Hello, thank you for your interest in the repository.
Regarding your questions:

  1. As stated in the readme file, currently I would suggest converting the PROSTATEx DICOM files into NIFTI and using the NIFTI masks. This is the process we actually followed and I then transposed the NIFTI-coordinate masks to the original DICOM space. As can be seen in the other open issue, this gave some problems with the DWI/ADC masks as the array appears to be still partially "flipped". Using dcm2niix (using the patient name, sequence name and number options) the output files should be identical to those we used and there would be no geometry issues.

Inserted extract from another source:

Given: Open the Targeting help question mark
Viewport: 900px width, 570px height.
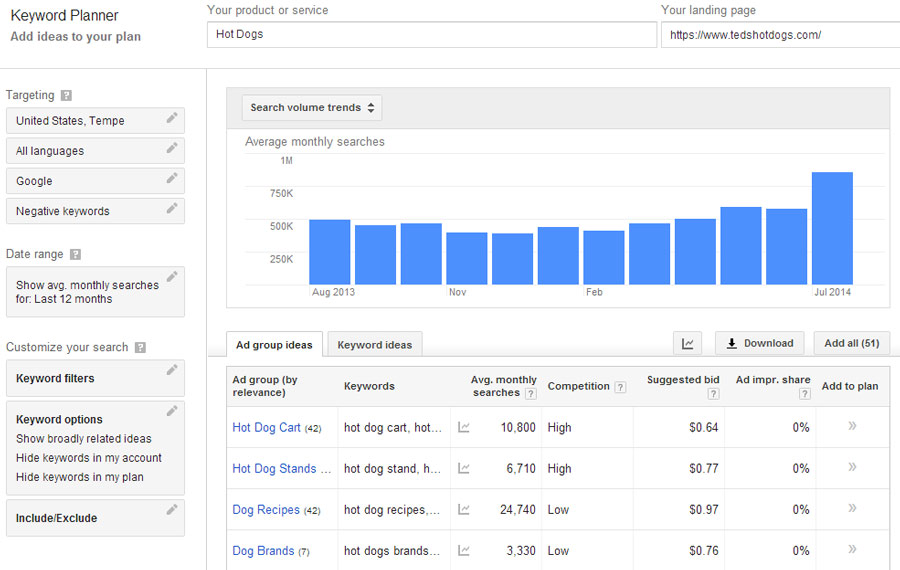Looking at the screenshot, I should pos(67,95).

NIFTI and NRRD should be convertible from one format to another (for example using 3D Slicer, which reads both) but I do not see a particularly good reason to prefer one over the other.
  2. The class labels are available both in terms of clinically significant (GGG 2 or higher) lesions or not on the whole dataset as well as specific GGG labels for the PROSTATEx2 dataset. You can simply pair the csv files to the extracted radiomic database using patient names and lesion number as the indices. I usually employ the pandas package for similar tasks. Whether you choose to use the entire PROSTATEx dataset or only PROSTATEx2, I would suggest keeping the GGG 2 or higher threshold to dichotomize the classes. There is some debate on classifying GGG 2 lesions as "intermediate" compared to 3 or higher, but I would not use this approach without good domain knowledge in the team (this choice has to be appropriately supported by the study aim and you should be ready to address this point during a hypothetical peer review process).
  3. Among currently available software for radiomic data extraction, I prefer PyRadiomics. It is fairly simple to use. You can find details of the parameters I usually employ in prostate MRI described in literature (e.g., doi: 10.1007/s00330-021-07856-3, open access, contains the parameters file in the supplementary materials). For the analysis in and of itself, there is a wide range of tools, from R (e.g., caret), Python (e.g., scikit-learn) tools or GUI-based software (e.g., WEKA, KNIME, RapidMiner). I usually employ scikit-learn or WEKA with some R (mainly for statistics or metrics).

from prostatex_masks.

rcuocolo avatar rcuocolo commented on August 23, 2024

I would also suggest reading the pinned Issue #5 as it contains some insights on the dataset that could be useful for you.

from prostatex_masks.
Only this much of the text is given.